I was asked by a colleague to share some hacks and cheats that make life of a SLAC professor easier. Here's a quick list I came up with:
Grading:
- Challenge every assignment: is it really needed? What purpose does it serve? Would a shorter / easier to grade assignment serve this purpose better?
- Challenge the number of assignments: can you remove one? Don't create busywork.
- Taking feedback is hard, so there's no point in critiquing more than one point at a time. If aspect A needs to be improved the most, don't even comment on aspect B for a while.
- Students don't understand complicated rubrics, so don't use complicated rubrics.
Teaching:
- Sometimes you don't need to prepare for classes in-depth, as most important confusions lie on the surface, and improvising with the blackboard, in dialogue with the students, may actually be more useful for them.
- But if you need to prepare, prepare well so that you could reuse it fully next year.
- If something didn't work, or you have an idea, write it down now; your future you (in a year) will be very grateful.
- Use your own work / things you think about in your research at least once a semester; it makes it easier for you, and more fun for them.
- Don't be afraid to teach fun topics instead of "useful topics"; "standard courses" are overrated. Your goal is not to bring them from point A to point B, but to encourage them to get there themselves. Emotion is more important than content or skill-drills.
Classroom:
- Push as much work as you can to the students. Use things like reflective writing, discussions, pair-share, peer-review. Make them submit questions before class instead of generating all questions for them. Bounce their questions back to them. It so happens that most techniques that are proven to be more effective in teaching are also easier for the teacher, even if they feel risky and weird. Learn the best practices from good books, and use them to your advantage.
Research:
- Integrate research with teaching in all ways possible.
- Use labs for pilot experiments, to troubleshoot your methods.
- Use honors theses for pilot experiments, to generate some data.
- Bend upper college courses towards your current interests, to give you an excuse to read a few more reviews / primary papers.
Time management:
- Schedule in chunks of few hours; don't break chunks. Don't give in to temptation to use these chunks for urgent matters. If it's research time, do research.

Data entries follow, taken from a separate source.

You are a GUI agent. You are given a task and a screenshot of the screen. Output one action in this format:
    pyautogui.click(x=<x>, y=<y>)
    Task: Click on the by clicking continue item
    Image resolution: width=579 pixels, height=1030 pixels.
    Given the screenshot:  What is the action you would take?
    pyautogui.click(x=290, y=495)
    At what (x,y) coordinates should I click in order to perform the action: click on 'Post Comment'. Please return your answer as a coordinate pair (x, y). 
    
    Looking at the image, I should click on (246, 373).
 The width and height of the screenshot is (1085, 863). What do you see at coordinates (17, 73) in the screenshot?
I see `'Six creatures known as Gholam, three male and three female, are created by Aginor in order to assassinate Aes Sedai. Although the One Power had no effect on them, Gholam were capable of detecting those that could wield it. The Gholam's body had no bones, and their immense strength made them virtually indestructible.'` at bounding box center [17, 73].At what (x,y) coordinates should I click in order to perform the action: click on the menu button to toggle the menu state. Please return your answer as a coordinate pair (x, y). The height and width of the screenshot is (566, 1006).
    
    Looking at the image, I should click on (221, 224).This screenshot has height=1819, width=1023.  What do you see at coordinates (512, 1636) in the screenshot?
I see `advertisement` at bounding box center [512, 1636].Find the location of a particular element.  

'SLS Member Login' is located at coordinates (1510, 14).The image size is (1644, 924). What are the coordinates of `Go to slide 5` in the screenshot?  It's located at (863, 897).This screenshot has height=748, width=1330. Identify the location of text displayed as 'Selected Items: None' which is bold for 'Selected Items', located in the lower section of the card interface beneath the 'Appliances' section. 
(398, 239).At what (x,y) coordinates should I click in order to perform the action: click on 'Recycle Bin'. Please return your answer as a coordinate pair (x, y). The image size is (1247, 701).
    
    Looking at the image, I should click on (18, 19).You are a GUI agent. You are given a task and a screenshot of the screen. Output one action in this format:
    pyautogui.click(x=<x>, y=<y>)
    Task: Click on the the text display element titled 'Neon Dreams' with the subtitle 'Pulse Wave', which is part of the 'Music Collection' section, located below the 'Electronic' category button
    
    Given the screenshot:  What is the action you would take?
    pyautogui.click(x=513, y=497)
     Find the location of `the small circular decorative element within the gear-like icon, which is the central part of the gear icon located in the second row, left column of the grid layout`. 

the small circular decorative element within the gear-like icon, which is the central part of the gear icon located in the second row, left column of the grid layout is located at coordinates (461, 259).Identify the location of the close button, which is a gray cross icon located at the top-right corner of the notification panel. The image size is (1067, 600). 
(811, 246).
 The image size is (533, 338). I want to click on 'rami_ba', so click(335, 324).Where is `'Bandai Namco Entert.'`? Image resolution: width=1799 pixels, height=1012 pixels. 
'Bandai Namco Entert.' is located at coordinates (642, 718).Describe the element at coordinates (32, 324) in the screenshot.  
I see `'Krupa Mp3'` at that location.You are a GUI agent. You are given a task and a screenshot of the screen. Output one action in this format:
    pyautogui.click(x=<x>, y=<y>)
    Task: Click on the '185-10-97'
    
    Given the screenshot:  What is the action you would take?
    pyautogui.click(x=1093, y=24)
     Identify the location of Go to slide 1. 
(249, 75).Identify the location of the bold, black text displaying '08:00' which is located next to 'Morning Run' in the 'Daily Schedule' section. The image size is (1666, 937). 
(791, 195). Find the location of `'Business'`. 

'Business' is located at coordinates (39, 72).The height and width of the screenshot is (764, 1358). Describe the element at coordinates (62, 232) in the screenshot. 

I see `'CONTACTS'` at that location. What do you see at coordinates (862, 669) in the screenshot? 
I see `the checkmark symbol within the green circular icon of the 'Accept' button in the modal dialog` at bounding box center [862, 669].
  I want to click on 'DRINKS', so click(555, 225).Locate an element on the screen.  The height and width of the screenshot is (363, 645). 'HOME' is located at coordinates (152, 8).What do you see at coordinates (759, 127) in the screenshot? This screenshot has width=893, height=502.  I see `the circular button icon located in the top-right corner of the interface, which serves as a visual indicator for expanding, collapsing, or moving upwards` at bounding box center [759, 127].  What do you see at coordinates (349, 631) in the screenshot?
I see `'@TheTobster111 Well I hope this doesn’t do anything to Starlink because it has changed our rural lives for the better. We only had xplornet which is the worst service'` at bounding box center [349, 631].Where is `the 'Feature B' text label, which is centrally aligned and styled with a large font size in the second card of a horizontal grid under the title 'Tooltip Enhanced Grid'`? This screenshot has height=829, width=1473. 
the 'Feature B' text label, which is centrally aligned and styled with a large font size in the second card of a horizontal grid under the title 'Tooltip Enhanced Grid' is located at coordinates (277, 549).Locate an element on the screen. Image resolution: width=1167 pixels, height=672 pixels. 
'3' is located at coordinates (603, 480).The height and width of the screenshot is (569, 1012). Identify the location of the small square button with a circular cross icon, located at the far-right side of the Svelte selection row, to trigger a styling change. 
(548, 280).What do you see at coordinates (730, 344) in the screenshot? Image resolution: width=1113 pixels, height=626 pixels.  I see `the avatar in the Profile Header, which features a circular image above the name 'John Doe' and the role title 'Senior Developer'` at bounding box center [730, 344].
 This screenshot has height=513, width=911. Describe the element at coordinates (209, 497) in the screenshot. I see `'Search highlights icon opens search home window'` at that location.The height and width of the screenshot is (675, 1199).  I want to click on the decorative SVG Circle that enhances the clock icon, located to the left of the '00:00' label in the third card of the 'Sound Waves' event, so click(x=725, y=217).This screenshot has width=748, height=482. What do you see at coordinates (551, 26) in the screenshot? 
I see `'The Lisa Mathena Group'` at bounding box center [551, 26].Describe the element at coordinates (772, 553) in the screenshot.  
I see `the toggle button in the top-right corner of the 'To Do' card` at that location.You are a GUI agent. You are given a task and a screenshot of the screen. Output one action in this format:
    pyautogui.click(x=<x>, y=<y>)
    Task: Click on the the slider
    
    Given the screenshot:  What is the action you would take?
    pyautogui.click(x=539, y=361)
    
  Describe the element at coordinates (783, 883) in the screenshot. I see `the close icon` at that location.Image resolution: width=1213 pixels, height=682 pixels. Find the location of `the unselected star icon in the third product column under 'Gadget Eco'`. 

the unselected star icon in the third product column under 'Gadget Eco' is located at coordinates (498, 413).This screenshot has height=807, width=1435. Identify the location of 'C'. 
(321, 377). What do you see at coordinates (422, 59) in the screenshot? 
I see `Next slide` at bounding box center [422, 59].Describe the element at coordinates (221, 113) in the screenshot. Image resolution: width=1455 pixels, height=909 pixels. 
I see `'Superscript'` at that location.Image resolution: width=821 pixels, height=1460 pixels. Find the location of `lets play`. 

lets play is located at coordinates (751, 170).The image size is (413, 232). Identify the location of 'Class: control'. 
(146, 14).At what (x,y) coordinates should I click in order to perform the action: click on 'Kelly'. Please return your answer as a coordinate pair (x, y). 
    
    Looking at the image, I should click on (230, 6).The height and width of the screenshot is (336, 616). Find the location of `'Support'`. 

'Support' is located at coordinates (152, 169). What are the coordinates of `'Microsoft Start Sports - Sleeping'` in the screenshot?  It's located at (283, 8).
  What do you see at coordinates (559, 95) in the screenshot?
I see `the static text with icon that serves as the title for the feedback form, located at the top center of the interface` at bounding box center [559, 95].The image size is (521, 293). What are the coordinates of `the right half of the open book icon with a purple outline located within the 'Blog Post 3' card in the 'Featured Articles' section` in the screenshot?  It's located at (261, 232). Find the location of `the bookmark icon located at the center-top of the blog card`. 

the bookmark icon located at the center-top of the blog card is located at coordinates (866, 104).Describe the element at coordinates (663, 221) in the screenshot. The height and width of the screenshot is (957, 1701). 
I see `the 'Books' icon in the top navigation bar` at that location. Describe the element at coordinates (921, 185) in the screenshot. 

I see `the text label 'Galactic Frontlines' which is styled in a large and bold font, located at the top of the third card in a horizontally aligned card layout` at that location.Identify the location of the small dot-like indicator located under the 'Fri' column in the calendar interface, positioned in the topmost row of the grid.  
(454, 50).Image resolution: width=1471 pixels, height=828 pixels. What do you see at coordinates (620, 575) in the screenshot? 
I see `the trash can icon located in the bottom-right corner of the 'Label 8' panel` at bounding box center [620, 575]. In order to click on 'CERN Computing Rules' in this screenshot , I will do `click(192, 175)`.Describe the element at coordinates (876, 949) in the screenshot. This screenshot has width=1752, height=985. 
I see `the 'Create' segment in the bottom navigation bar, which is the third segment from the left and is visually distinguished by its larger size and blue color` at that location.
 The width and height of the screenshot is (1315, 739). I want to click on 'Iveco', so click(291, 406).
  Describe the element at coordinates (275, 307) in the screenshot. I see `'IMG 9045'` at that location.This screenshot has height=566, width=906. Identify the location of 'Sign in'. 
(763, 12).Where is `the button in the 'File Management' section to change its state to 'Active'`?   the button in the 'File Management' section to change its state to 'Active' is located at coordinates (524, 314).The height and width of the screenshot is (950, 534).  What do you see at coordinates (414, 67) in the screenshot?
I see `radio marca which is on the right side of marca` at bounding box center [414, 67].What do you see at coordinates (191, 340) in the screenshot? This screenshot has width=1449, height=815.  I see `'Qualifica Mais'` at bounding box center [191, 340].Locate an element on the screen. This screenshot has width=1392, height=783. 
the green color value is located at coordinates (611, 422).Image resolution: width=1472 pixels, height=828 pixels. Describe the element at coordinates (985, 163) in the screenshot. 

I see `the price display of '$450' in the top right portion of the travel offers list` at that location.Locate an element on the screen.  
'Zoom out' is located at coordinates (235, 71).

- Do only things that are either important (even if they are unpleasant), or that you like to do (even if it feels that you're indulging yourself). Don't do kind-of-useful things that you don't like. Nobody cares about them anyway, and they drain your willpower stamina. Only critical strikes + fun stuff. That's what makes the difference.
- Use some kind of a GTD-inspired time / e-mail / project management system. Google inbox seems promising, but I haven't used it yet. I use Google Keep, with a note for each project / class, and a checkbox for each action step.